NEW YORK (Reuters Health) – In older patients with normal lipids but high C-reactive protein, primary prevention therapy with rosuvastatin (Crestor) does not lower mortality, but it does reduce major cardiovascular events.
Furthermore, the absolute benefit of rosuvastatin on this endpoint was greater in older vs younger subjects. These findings, reported April 20th in the Annals of Internal Medicine, are from a post-hoc analysis of data from the randomized JUPITER trial.
“The magnitude of cardiovascular event reduction associated with rosuvastatin was impressive in older persons,” independent researchers wrote in an editorial published with the study.
JUPITER, first reported in 2008, included more than 17,000 apparently healthy subjects with LDL cholesterol levels less than 130 mg/dL but with high-sensitivity C-reactive protein levels of 2.0 mg/L or more. Men in the study were at least 50 years old; women were at least 60. Subjects received rosuvastatin, 20 mg/day, or placebo. Although the study was to have gone on for 5 years, the research team stopped it early (at a median follow-up of 2 years) when it became clear that treatment reduced cardiovascular morbidity and mortality. (See Reuters Health story, November 10, 2008.)
The original trial design did not stratify randomization by age. For the exploratory analysis, Dr. Robert J. Glynn, from Brigham and Women’s Hospital, Boston, and colleagues examined outcomes for all participants older than age 70 at baseline, including 2878 who took rosuvastatin and 2817 who took placebo.
The researchers set the age cutoff at 70 “because previous primary prevention trials included few persons in this age group and use of statins for primary prevention in older persons is controversial,” according to their article.
The authors could not show any improvement in all-cause mortality with rosuvastatin in the older subjects. The rate per 100 person-years of follow-up was 1.63 with rosuvastatin and 2.04 with placebo (p = 0.09).
The article also notes that although median achieved levels of lipids and C-reactive protein were similar in the older and younger groups during the study, the older subjects sustained 194 (49%) of the 393 primary end points, that is, any first cardiovascular event (a myocardial infarction, stroke, hospitalization for unstable angina, an arterial revascularization procedure, or death of cardiovascular causes).

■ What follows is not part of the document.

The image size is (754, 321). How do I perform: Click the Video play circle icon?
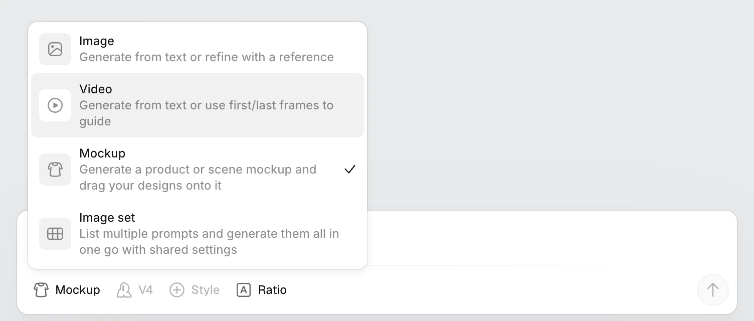tap(55, 105)
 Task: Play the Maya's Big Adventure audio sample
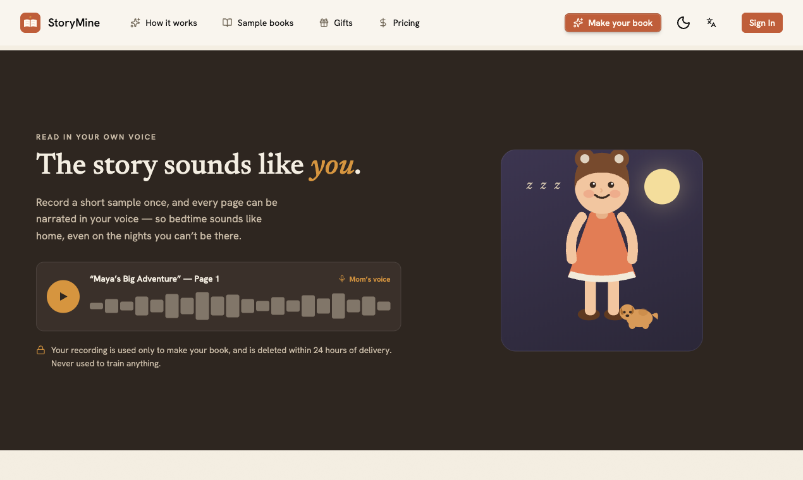point(63,296)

But rosuvastatin did lower the incidence of first cardiovascular events for the older individuals. Per 100 person years of follow-up, the incidence was 1.22 with rosuvastatin and 1.99 with placebo (hazard ratio 0.61, p < 0.001).
In contrast, among the 12,107 younger trial participants (ages 50 to 69), the incidence of a first cardiovascular event per 100 person-years was 0.54 with rosuvastatin and 1.06 in with placebo (HR 0.51, p < 0.001). Therefore, the absolute reduction in the incidence of primary endpoints was 48% larger in the older age group: 0.77 vs 0.52 events per 100 person-years.
The researchers estimate that with 4 years of treatment, the number needed to treat to prevent one case of the primary endpoint is 24 among older individuals and 36 among younger subjects. They add that when the primary endpoint is expanded to include any death or venous thromboembolism, the number needed to treat drops to 17 in older subjects and 27 in the younger group.
In their editorial, Dr. Susan J. Zieman and Dr. Pamela Ouyang, both affiliated with Johns Hopkins University in Baltimore, try to narrow down the criteria for identifying older patients who might benefit from primary prevention with statins.
Among these, they say, is a Framingham risk score above 20%. Also, they point out, because 75% of the older subjects were no more than 77 years old, “these data apply best to the young-old persons but leave uncertainty about the old-old.”
Finally, the editorialists said, “although the investigators do not provide specific baseline high-sensitivity C-reactive protein levels in this subanalysis, persons with levels less than 5 mg/L had a statistically significant reduction in the primary outcome, whereas those with levels of 5 mg/L or greater did not.” This means, they add, that high-sensitivity C-reactive protein levels can’t really be used as a risk-stratifying tool in older adults.
What’s needed now, the editorial concludes, are more accurate risk-prediction tools for people over age 80, “a rapidly growing and resource-consuming segment of the population.”
The study was funded by Astra Zeneca.
Ann Intern Med 2010;152:488-496,528-530.